Saya malah khawatir kalau kamu terepresi terus-terusan seperti ini, kamu malah depresi, bisa jadi kamu yang bunug diri atau bunuh suami kamu saking ga tahannya. Bagaimana kalau sampai kejadian semacam itu?
ya iya dia bakal ngancam bunuh diri.. kurang enak apa dia tinggal hidup ngegantungin ama istri.. sex gratis.. dll

sudah berapa bulan dia sama sekali ga nafkahin kamu? atau dia masih nafkahin tp nominalnya kecil?

uang kan kamu yg pegang. pulang dulu aja ke rumah ortu kamu. bukan utk kabur. tp sekedar menenangkan diri. bilang aja kamu kangen sama ortu. ga usah bahas ttg cerai dulu.

btw ortu bakal lebih ga rela klo kamu harus hidup tersiksa di orang lain. mereka membesarkan kamu susah payah masa hanya utk jd budak suami.

Ga usah dipertahanin sis...4 tahun nikah ga pernah bekerja? Malah minta2? Sedangkan ortunya kaya? Sista dulu pacaran sampe nikah gmn ceritanya?

Tau drmn klo suami ga cuma omdo aja ancaman bunuh dirinya?
Kan mumpung di rumah mertua...ada yg ngawasin suami. Ya langsung kabur ajalah sis...
Atau tanya ke yg melek hukum...langsung minta bantuan dan konseling klo minta cerai dlam kondisi suami yg ancam bunuh diri gtu. Harusnya mrk ada konseling atau apa gtu.

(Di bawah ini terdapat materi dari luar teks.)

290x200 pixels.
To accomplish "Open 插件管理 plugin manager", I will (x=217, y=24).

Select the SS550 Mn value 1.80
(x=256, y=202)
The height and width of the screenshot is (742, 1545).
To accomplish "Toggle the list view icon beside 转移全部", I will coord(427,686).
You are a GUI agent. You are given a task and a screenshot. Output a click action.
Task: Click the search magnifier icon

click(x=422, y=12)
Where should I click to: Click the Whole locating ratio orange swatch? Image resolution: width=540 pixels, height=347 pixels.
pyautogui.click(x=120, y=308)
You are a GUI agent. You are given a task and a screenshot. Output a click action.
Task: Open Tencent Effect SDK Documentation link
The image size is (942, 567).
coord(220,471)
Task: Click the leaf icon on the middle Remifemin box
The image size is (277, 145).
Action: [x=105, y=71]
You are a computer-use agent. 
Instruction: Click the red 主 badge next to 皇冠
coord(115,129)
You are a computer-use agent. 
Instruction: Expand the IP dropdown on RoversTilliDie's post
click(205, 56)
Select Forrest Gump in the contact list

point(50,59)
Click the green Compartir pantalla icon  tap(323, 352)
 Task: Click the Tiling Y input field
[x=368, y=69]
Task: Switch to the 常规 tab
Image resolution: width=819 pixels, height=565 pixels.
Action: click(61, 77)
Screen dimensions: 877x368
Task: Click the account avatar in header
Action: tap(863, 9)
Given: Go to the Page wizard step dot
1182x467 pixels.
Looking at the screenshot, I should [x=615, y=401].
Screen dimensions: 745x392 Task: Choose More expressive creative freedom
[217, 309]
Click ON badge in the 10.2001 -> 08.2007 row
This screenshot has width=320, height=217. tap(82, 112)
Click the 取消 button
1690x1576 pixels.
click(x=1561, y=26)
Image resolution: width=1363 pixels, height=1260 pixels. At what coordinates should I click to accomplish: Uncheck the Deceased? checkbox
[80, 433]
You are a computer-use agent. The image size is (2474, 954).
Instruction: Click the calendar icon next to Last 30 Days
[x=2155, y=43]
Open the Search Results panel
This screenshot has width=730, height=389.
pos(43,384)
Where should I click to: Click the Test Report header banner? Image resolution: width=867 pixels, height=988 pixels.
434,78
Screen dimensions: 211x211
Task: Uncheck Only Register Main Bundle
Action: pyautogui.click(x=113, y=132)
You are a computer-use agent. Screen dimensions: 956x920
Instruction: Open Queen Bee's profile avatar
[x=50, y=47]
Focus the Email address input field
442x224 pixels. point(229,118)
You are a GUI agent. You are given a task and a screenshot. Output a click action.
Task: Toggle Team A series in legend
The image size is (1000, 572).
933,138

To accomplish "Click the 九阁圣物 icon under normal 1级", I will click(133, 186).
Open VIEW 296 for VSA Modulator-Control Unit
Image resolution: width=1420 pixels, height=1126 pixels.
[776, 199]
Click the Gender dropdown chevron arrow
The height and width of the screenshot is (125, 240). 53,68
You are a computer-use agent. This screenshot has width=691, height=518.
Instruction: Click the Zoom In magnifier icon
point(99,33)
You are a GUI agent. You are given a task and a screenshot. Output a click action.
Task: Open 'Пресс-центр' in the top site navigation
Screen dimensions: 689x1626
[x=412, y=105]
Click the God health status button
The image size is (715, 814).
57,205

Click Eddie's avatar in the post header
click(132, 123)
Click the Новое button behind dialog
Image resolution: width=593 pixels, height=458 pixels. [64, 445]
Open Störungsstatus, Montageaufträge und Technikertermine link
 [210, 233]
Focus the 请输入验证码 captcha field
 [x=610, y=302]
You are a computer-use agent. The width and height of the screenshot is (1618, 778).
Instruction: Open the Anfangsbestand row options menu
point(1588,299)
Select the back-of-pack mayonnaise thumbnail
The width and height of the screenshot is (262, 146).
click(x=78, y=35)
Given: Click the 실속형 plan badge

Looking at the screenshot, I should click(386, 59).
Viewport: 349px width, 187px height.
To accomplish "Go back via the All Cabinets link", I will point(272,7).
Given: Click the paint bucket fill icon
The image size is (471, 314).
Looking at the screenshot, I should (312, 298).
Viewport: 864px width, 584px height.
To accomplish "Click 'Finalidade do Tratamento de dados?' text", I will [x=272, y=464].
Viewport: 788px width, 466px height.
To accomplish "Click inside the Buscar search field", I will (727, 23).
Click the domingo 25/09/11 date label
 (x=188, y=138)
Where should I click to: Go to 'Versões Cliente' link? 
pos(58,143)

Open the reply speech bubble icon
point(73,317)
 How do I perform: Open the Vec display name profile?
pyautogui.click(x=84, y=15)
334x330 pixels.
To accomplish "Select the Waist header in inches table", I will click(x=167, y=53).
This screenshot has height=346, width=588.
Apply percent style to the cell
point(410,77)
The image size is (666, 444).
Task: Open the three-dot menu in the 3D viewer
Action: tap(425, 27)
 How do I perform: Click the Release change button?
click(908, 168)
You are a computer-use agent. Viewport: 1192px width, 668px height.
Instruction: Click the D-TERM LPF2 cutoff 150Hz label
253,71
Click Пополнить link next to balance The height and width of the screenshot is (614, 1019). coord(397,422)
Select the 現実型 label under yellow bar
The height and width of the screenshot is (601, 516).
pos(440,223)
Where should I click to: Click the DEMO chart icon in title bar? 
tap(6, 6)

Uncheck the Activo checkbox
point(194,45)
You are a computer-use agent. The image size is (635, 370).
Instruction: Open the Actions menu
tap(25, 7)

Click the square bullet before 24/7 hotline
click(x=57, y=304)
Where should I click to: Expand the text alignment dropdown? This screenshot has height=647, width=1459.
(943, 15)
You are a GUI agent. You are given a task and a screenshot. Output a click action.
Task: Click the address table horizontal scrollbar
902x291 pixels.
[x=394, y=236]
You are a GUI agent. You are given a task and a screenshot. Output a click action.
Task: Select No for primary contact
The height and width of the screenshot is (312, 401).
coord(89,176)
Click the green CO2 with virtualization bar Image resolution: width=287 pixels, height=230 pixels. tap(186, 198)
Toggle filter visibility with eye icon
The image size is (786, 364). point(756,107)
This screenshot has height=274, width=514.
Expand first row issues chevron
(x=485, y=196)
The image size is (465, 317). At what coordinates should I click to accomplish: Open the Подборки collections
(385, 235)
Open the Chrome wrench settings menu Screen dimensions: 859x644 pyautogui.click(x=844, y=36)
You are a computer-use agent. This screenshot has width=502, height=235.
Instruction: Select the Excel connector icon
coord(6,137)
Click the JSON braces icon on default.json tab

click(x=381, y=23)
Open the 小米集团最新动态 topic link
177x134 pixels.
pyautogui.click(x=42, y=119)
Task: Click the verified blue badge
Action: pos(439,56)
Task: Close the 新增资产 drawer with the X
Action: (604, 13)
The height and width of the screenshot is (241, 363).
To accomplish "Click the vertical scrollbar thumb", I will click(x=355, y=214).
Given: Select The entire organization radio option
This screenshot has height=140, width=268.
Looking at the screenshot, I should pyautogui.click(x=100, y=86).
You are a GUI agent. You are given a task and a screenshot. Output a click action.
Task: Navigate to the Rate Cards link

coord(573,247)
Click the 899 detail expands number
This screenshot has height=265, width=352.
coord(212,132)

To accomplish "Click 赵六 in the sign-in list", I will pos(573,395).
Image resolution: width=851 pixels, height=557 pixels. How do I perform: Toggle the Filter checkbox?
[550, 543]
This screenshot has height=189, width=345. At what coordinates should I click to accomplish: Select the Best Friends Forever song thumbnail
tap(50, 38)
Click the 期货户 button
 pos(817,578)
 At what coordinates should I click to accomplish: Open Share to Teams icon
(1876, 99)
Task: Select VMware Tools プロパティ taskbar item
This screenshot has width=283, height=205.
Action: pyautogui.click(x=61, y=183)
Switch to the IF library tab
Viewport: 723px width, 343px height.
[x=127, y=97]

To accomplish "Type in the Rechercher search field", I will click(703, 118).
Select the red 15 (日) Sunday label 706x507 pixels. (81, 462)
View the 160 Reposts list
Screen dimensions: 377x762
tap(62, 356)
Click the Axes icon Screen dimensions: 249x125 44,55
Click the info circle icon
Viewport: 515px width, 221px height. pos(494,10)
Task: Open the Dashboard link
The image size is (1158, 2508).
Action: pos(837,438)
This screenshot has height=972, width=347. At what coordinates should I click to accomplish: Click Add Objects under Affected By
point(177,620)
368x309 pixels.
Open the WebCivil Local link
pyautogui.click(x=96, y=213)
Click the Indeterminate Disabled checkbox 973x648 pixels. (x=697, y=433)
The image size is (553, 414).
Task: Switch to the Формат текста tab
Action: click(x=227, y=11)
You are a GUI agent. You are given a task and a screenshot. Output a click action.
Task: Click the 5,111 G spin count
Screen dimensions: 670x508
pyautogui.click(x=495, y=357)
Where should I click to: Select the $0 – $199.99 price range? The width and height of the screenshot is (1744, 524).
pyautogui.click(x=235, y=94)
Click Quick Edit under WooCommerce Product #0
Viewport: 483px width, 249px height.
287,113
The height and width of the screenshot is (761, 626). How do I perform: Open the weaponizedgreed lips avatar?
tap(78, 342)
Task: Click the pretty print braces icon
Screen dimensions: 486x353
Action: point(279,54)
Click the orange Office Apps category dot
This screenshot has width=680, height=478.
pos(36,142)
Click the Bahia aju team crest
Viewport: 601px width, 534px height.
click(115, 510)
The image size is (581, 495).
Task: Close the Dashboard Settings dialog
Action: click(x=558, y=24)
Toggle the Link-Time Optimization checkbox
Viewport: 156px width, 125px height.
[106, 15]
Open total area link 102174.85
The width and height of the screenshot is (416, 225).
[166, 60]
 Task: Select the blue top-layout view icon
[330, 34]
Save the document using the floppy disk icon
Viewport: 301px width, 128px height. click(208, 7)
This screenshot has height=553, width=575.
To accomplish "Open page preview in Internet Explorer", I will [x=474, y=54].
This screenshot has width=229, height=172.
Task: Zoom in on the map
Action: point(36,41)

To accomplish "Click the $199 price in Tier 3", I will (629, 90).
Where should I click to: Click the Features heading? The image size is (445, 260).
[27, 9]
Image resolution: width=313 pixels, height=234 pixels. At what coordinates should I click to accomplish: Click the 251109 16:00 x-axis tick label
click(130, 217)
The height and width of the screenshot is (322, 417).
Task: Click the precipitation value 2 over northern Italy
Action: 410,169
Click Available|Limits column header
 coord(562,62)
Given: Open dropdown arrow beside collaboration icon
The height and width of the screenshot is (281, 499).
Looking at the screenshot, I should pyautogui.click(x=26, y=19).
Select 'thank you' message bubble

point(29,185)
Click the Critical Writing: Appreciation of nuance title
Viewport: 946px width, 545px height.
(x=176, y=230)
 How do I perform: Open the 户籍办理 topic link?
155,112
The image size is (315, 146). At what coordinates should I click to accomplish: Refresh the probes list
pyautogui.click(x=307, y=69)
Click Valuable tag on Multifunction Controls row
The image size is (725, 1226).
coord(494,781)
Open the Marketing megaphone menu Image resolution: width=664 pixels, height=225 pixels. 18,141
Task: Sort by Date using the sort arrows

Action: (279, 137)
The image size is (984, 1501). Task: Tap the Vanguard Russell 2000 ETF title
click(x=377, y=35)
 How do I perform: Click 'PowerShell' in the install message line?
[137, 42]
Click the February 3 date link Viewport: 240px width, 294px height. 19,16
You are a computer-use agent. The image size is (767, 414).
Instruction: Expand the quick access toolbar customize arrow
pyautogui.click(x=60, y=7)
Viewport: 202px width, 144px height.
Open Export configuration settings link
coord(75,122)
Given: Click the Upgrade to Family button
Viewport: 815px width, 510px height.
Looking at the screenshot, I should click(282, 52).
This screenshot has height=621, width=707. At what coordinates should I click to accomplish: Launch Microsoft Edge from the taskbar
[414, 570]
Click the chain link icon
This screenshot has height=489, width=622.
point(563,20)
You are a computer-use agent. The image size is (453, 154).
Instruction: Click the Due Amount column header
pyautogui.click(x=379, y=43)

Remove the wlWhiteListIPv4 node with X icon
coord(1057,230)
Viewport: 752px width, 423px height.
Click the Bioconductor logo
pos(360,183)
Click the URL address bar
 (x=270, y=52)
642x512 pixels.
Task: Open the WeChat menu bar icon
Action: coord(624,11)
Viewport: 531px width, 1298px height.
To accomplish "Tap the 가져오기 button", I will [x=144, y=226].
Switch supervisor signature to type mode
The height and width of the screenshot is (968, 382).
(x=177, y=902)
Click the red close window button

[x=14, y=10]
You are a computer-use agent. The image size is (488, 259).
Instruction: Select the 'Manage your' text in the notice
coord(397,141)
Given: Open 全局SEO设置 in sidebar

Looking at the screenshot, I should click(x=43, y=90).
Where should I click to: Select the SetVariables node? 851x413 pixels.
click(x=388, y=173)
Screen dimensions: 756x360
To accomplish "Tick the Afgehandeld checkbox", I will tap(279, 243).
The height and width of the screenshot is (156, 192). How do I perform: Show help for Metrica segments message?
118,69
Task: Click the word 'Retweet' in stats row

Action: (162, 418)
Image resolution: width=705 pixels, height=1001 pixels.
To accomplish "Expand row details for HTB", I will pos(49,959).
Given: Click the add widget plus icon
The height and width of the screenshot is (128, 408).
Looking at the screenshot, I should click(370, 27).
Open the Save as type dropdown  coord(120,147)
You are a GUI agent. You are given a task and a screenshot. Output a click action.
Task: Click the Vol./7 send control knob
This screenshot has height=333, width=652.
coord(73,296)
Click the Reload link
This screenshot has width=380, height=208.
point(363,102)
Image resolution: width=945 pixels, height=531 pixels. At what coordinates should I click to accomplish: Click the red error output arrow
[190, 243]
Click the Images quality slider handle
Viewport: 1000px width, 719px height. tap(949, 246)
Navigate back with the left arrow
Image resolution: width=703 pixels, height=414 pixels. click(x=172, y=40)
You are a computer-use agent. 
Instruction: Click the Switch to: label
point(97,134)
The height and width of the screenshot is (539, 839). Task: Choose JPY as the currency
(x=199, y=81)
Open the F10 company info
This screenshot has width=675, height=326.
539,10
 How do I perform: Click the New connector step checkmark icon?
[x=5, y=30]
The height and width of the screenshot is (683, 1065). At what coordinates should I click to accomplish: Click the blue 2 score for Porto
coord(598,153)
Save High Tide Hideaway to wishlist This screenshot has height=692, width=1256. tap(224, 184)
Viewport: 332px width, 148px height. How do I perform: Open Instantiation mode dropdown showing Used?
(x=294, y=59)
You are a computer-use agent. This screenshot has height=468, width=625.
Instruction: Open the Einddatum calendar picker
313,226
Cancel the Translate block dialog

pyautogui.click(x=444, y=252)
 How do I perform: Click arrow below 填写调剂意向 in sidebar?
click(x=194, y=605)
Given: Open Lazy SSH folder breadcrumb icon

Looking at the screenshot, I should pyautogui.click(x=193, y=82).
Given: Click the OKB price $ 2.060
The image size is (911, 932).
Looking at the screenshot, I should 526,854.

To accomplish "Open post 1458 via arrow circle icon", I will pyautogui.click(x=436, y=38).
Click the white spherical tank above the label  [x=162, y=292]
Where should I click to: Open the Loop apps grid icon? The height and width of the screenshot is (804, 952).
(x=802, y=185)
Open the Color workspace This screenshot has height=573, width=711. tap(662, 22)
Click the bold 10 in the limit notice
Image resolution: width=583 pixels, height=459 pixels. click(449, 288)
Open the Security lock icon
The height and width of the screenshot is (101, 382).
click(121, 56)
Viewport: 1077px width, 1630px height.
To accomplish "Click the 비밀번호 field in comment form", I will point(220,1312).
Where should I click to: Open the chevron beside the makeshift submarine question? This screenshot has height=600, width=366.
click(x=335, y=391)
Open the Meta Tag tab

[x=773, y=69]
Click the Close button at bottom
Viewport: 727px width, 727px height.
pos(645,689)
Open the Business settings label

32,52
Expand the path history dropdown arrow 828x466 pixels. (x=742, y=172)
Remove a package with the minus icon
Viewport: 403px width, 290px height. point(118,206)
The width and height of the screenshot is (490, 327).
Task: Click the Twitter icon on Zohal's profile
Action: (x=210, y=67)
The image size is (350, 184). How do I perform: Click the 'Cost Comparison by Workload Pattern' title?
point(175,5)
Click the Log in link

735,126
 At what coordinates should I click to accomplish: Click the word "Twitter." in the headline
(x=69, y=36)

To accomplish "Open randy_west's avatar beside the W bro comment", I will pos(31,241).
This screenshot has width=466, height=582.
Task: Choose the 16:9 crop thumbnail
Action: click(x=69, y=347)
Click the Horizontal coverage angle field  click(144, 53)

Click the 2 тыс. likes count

Atau klo mau scr halus....bilang ke mertua klo sista gabisa punya anak...biar mertua aja yg urusin perceraian kalian emoticon-Hammer2
Harga diri seorang suami ya bekerja, sudah seharusnya laki-laki yang cari nafkah. Kalo ane sendiri malu bila istri bekerja tapi diri sendiri nganggur. Ane lebih baik bekerja sibuk cari nafkah meski istri hanya di rumah saja dan tak bekerja.

Berat memang kayaknya yang dijalanin ama sista, tak semua laki-laki emang gitu. Yang penting coba selesaikan secara baik baik setiap permasalahan yang ada
Sis cerita aj ke ortu
Biar ortu sis nasehati suami sis
Klo msh ga berubah jg udh pulang aja ke ortu sis urus cerai
Tapi sebelumnya ngomong jg ke mertua klo sis udh ga sanggup lg bertahan tidak dinafkahi anaknya.
Intinya spy mertua tau lah sebab sis melepas anaknya krn salah anaknya sendiri.

Ortu sis pasti shock
Tapi time will heal
Aplg klo nanti dia liat anaknya lebih bahagia stelah lepas bebannya.
Bersyukur anaknya ga sampe mati ngebatin diem2 slama ini emoticon-Hammer

Suruh suami kerja klo ga mau dicerai. Ksh batas waktu. Klo tetap ga kerja yaudh tinggalin.
Dia mati jg bukan salah sis klo sis udah ksh kesempatan n jelasin ke mertua sebelum sis pergi
Balasan post .hades
Saya sering sakit kepala, mual, dan sesak nafas tiba-tiba. Saya sampai diberi resep obat Alprazolam oleh dokter, obatnya susah dicari, setelah saya searching ternyata itu obat anti depresan. Berarti saya sudah depresi ya?
mba, saya punya temen yg sampe harus masuk rsj dan pengobatan berbulan2 dgn psikiater karna terindikasi kena skizofernia dan kamu tau apa pemicunya? yes. istrinya sendiri. setelah 6 bulan nikah akhirnya mereka cerai.... dan tau bagaimana kehidupannya temen ane sekarang setelah cerai? dia balik lagi kaya temen ane yg dulu yg happy, yg ceria dan yg pasti SEHAT.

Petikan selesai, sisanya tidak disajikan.